---- GIVEN PASSAGE

It’s a nice little campground at Mermaid Cove, but we didn’t stay for long and headed straight for Powell River instead. After a quick restock at Canadian Tire for some items we forgot, we drove north to Lund (~30 min drive). Lund is a tiny little community that is easily accessible in any type of vehicle, though once you go north from Lund, you should really have high clearance 4WD. We unloaded our kayaks in Lund and then I called Powell River Taxi for a transfer from Okeover Arm back to Lund. I was expecting to have to wait a while for a car to come up to Lund, but there happened to be a driver nearby, so I rushed the car over to Okeover Arm to park it for our return.
Okeover Arm is on the other side of the Malaspina Peninsula and less than a 10 minute drive from Lund. It’s also a paved road and easily accessible. There’s a public wharf with parking registration if you’re using the wharf (either with a power boat or self-propelled). If you drive a little further past the public wharf, you’ll arrive at Powell River Kayaks and you can rent kayaks from there.
I didn’t have any trouble finding the parking lot at Okeover, but figuring out how to pay for parking was super confusing. Start by driving down to the dock and at the end of the wharf there is a little shed with parking registration, you take a ticket, leave your money in the envelope, and put it in the drop box. It’s not really that complicated, but I had to tear my car apart looking for a pen to fill out the parking slip, so make sure you bring a pen with you! Parking is only $5 a day, so it’s a very good deal! As for camping permits, they’re also $5 a night, per person, which you can get online, but they don’t start charging until June 1 (in 2023 at least).
But lets get to the fun part, kayaking!
I returned to Lund around noon and Seth had the kayaks mostly packed. It’s a bit confusing where to launch from because kayaks aren’t allowed on the boat ramp, but there’s a small beach behind the grocery store and we launched from there. Tide was very low, so it was a bit tricky, but there was very little wind, which was lovely!
What I liked about this trip was that, once you launched, you were pretty much immediately in the wilderness. We saw a black oystercatcher within 5 minutes of paddling (special to us because Seth did his M.Sc thesis on them) and more exciting, we saw our first sea lion within 30 minutes of paddling!! We’ve never seen a sea lion from our kayaks before, so it was exciting and a little intimidating. They’re a lot bigger than seals, but fortunately this guy kept his distance. We can’t be sure, but Seth thinks it was a Steller Sea Lion. We ended up seeing 3 in total over the course of the weekend, though we heard them from some of our campsites as well.
In general, my understanding is that the Copeland Islands are more susceptible to adverse weather conditions than the route that goes through Okeover Inlet because it’s not sheltered and can get a lot windier. Our experience with wind was that it’s definitely calmer in Okeover Inlet, but that Okeover can get some pretty strong currents depending which way the tide is flowing up the inlet. Timing is really important, so give special consideration to the tides and wind when selecting your route. If windy, I’d stick with Okeover, but leave when the tide is going out.

--------

◆ **TASK SET**:
**a.** In the kayaking trip account, rewrite the part starting with "In general, my" and going on through "is going out.", changing "windier" to "rougher".
**b.** Continue the kayaking trip account, picking up after its final sentence.

---- LISTING

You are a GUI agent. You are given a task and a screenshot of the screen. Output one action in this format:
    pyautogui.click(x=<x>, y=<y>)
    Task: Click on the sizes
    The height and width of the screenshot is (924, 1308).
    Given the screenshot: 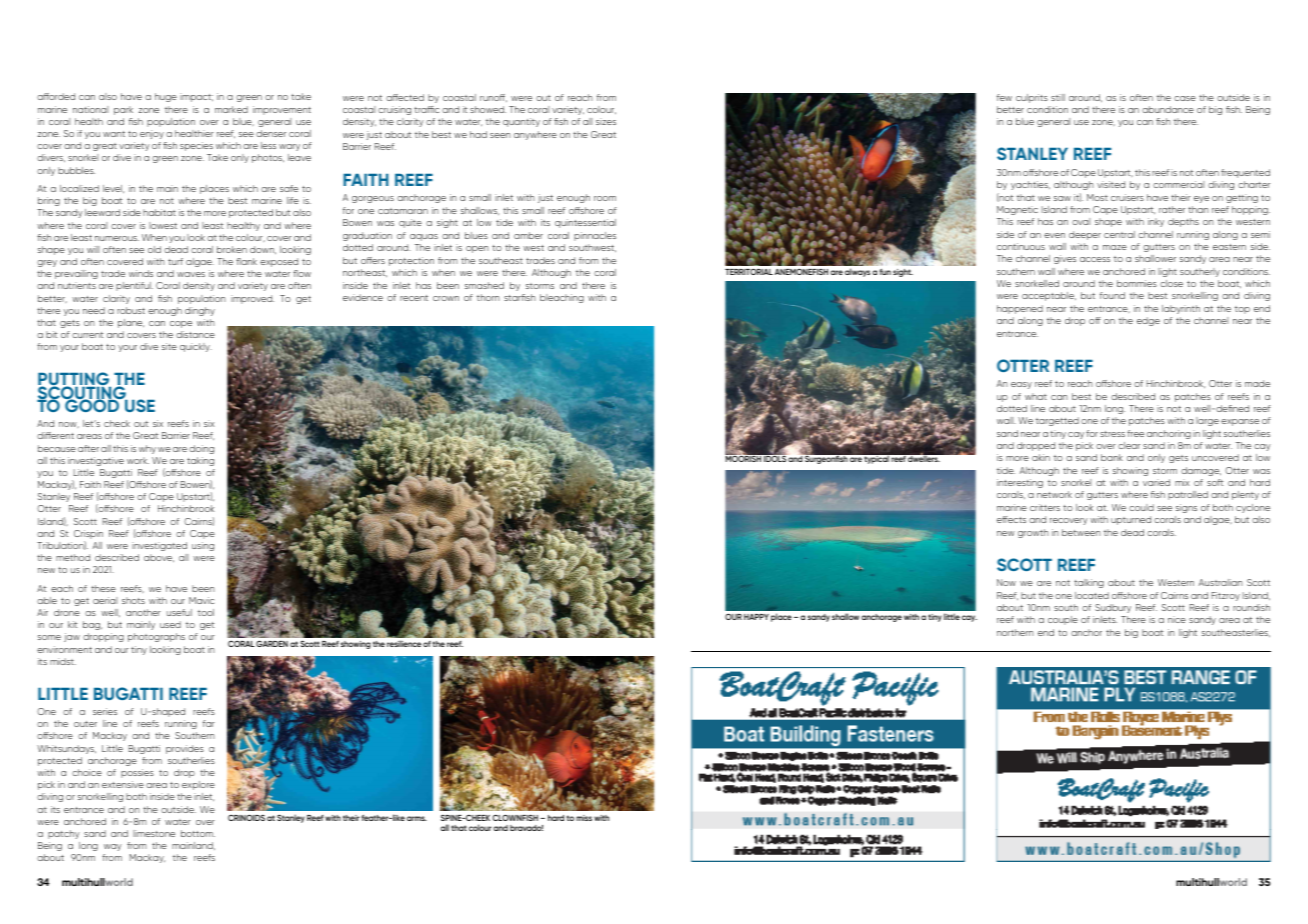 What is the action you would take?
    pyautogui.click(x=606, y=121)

--------
---- LISTING

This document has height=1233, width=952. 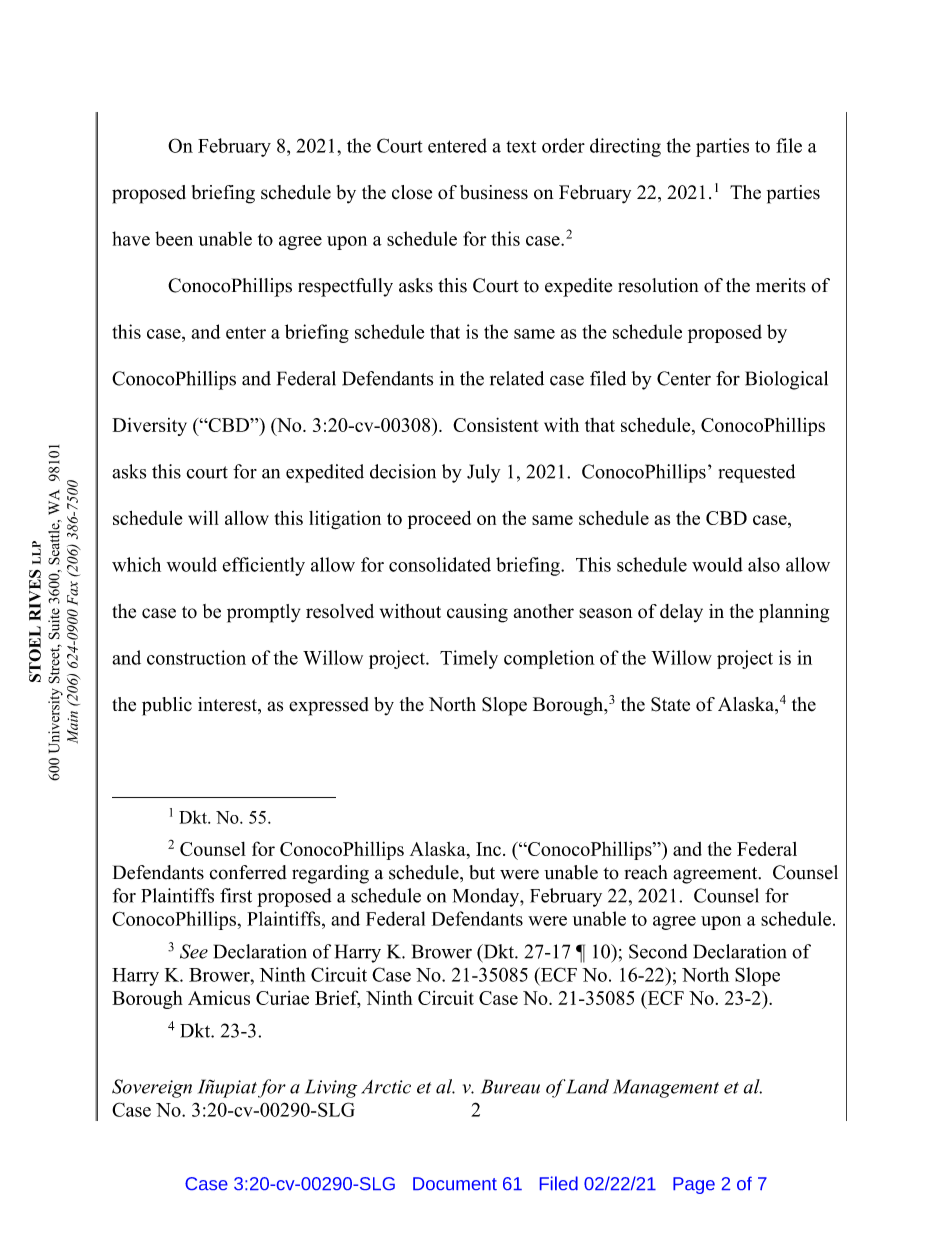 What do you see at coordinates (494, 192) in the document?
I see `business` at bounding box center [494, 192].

--------

◆ **RESPONSES TO THE TASKS**:
**a.**
In general, my understanding is that the Copeland Islands are more susceptible to adverse weather conditions than the route that goes through Okeover Inlet because it’s not sheltered and can get a lot rougher. Our experience with wind was that it’s definitely calmer in Okeover Inlet, but that Okeover can get some pretty strong currents depending which way the tide is flowing up the inlet. Timing is really important, so give special consideration to the tides and wind when selecting your route. If windy, I’d stick with Okeover, but leave when the tide is going out.

**b.**
Fortunately there was very little wind along the Copeland Islands when we visited, so we had a really nice paddle through the marine park. We followed the coast until we hit the islands and then immediately crossed over to paddle along the islands. Our experience with the marine parks was that it’s really important to pay attention to the tides. At high tide, there’s not a lot of beaches to land on and some of the campsites can even be tricky to get to; but at low tide, there are a lot more beaches and potential places to explore. The difference between low and high tide on our trip was 4.5m! So the difference can be quite extreme.
Because the tide was very low when we started paddling, we took a break pretty early after arriving at the islands to eat our lunch on one of the beaches. The beach was absolutely covered in oysters! You are allowed to harvest them with a fishing license, which would have been amazing, but there was a red tide warning in effect, which makes it very dangerous to eat any shellfish, so we just enjoyed with our eyes.
Low tide exposes a lot more islands and we had fun paddling up to the campsites. We were moving pretty slow on Day 1 because of all the provisions we had packed into our kayaks. There wouldn’t be any freshwater sources on our entire 4 day trip, so we had about 35L of water (or 70 pounds) between our two kayaks, plus food and camping equipment! So I definitely felt sluggish on the first day, but it encouraged us to drink a lot of water. It was very hot (high 20’s), so this was probably a good thing!
The first campsite is Middle Copeland Island. This campground is pretty exposed and while it has several tent pads, there’s not a lot of shade. I’d read online that North Copeland Island was nicer, so that was our final destination for Day 1. I don’t think anyone camped at the Middle Island that night, but there were several groups at the North Island. Fortunately there’s a lot of tent pads, so it didn’t feel crowded at all.
We saw some kayaks landing at the south beach on the Island as we approached. There’s two access points, so we decided to go around to the north beach to land our kayaks. Unfortunately we didn’t realize that with the low tide, the cluster of islands around North Copeland all become one big island, so we had to paddle around all of them and weave our way into the beach. There’s 3 main sections to the island, with a cluster of tent pads on the south, a few on the north, and then a bunch more on the west head. I wanted to camp at the head, but after we landed, we couldn’t find any way to get over there and ended up camping on the north side. It was a great choice as we had more shade and an incredible view! Plus all the other kayaks camped on the south side, so we had it all to ourselves. A motorboat landed on the head later in the evening and dropped off a few families, so I think that’s the only real way to access that area unless you land your kayak on the rocks.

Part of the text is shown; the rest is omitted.